**TESTO DA LEGGERE**
Oggi, con gli ultimi decreti di perimetrazione, si aggiungono altri dieci
siti inquinati, ma non basta.

Ai già citati 50, che certo godono di priorità assoluta, vista la gravità
del deterioramento ambientale, se ne dovrebbero infatti aggiungere tra 5mila
e i 7mila dove sono presenti serbatoi di carburanti. Più circa 4.500 siti
nelle regioni del Nord e in Toscana (comprendenti discariche autorizzate,
siti industriali e sversamenti) a diversa priorità di intervento. Ci sono
poi le 2.500 discariche abusive nel centro-sud (il cui rischio reale è molto
variabile) e i siti potenzialmente inquinati dagli insediamenti industriali
e artigianali, tra mille e 2mila, sempre nel meridione. Senza dimenticare le
tante discariche utilizzate o autorizzate prima della metà degli anni '80
(prima dell'approvazione del Dpr 915/82, prima legge sui rifiuti in Italia).

**CONSEGNA 1**
Secondo il testo sui siti inquinati, quante sono le discariche abusive nel centro-sud?
**CONSEGNA 2**
Trasforma in elenco il paragrafo del testo sui siti inquinati che comincia con «Ai già citati 50», mantenendo i dati principali.

**RIGHE ESTRATTE**
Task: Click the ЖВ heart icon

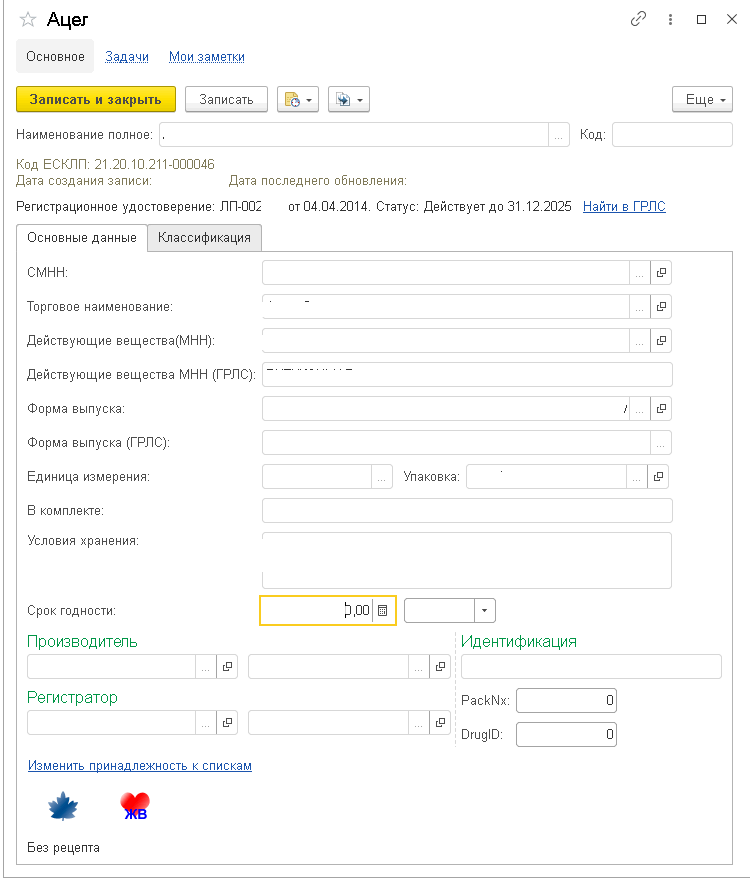Action: (134, 806)
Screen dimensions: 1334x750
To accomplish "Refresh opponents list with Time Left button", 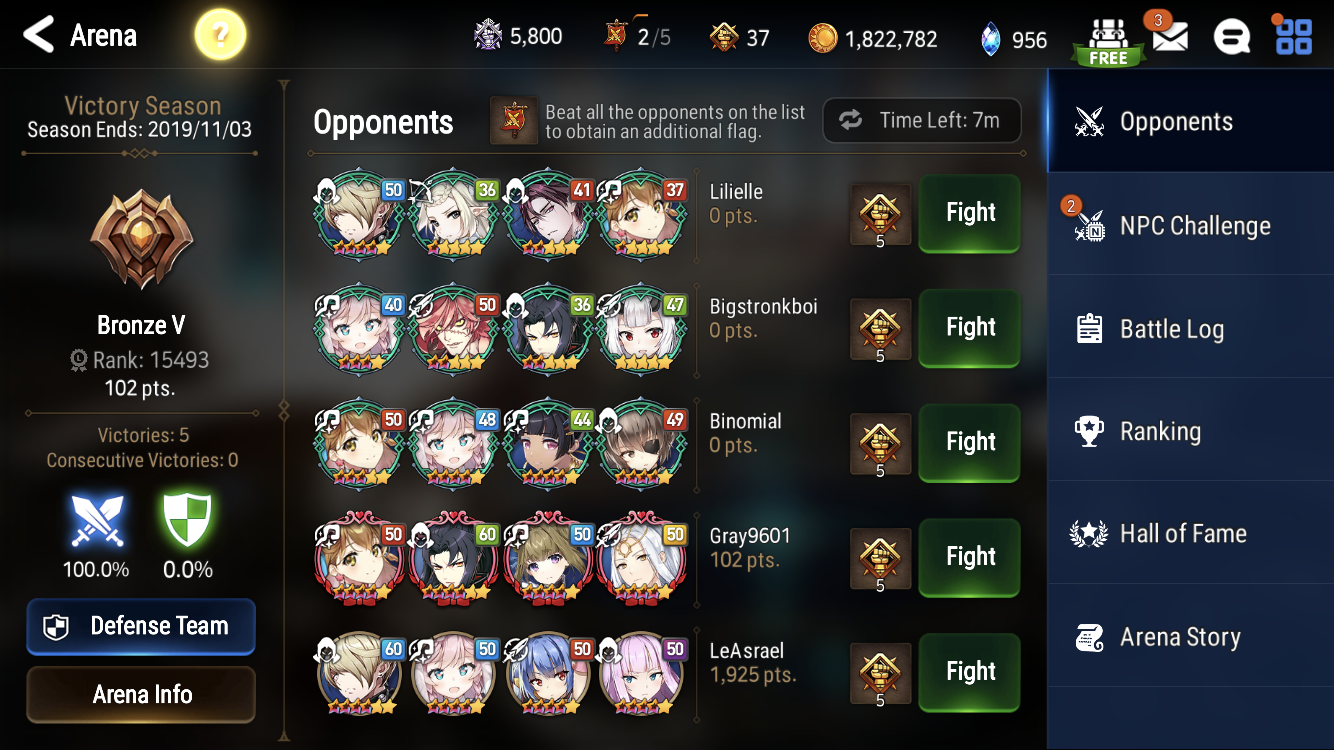I will (922, 121).
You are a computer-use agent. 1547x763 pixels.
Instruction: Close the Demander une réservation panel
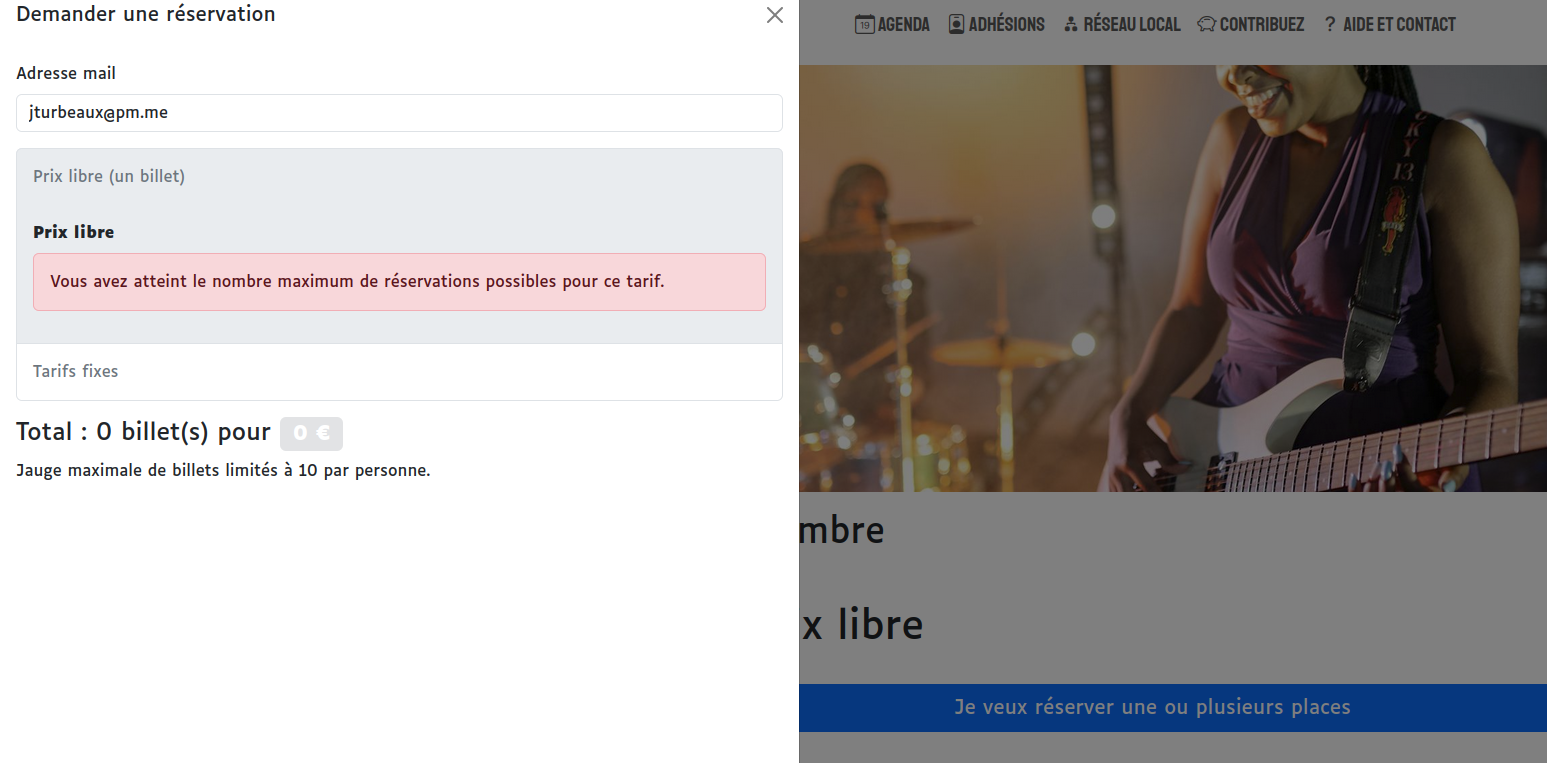(774, 15)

**RISPOSTA SCRITTA 1**
Sono 2.500.

**RISPOSTA SCRITTA 2**
- 50 siti già citati, con priorità assoluta per la gravità del deterioramento ambientale
- Da aggiungere: tra 5mila e 7mila siti con serbatoi di carburanti
- Circa 4.500 siti nelle regioni del Nord e in Toscana (discariche autorizzate, siti industriali e sversamenti), con diversa priorità di intervento
- 2.500 discariche abusive nel centro-sud, con rischio reale molto variabile
- Tra mille e 2mila siti nel meridione potenzialmente inquinati da insediamenti industriali e artigianali
- Numerose discariche utilizzate o autorizzate prima della metà degli anni '80, cioè prima del Dpr 915/82, la prima legge sui rifiuti in Italia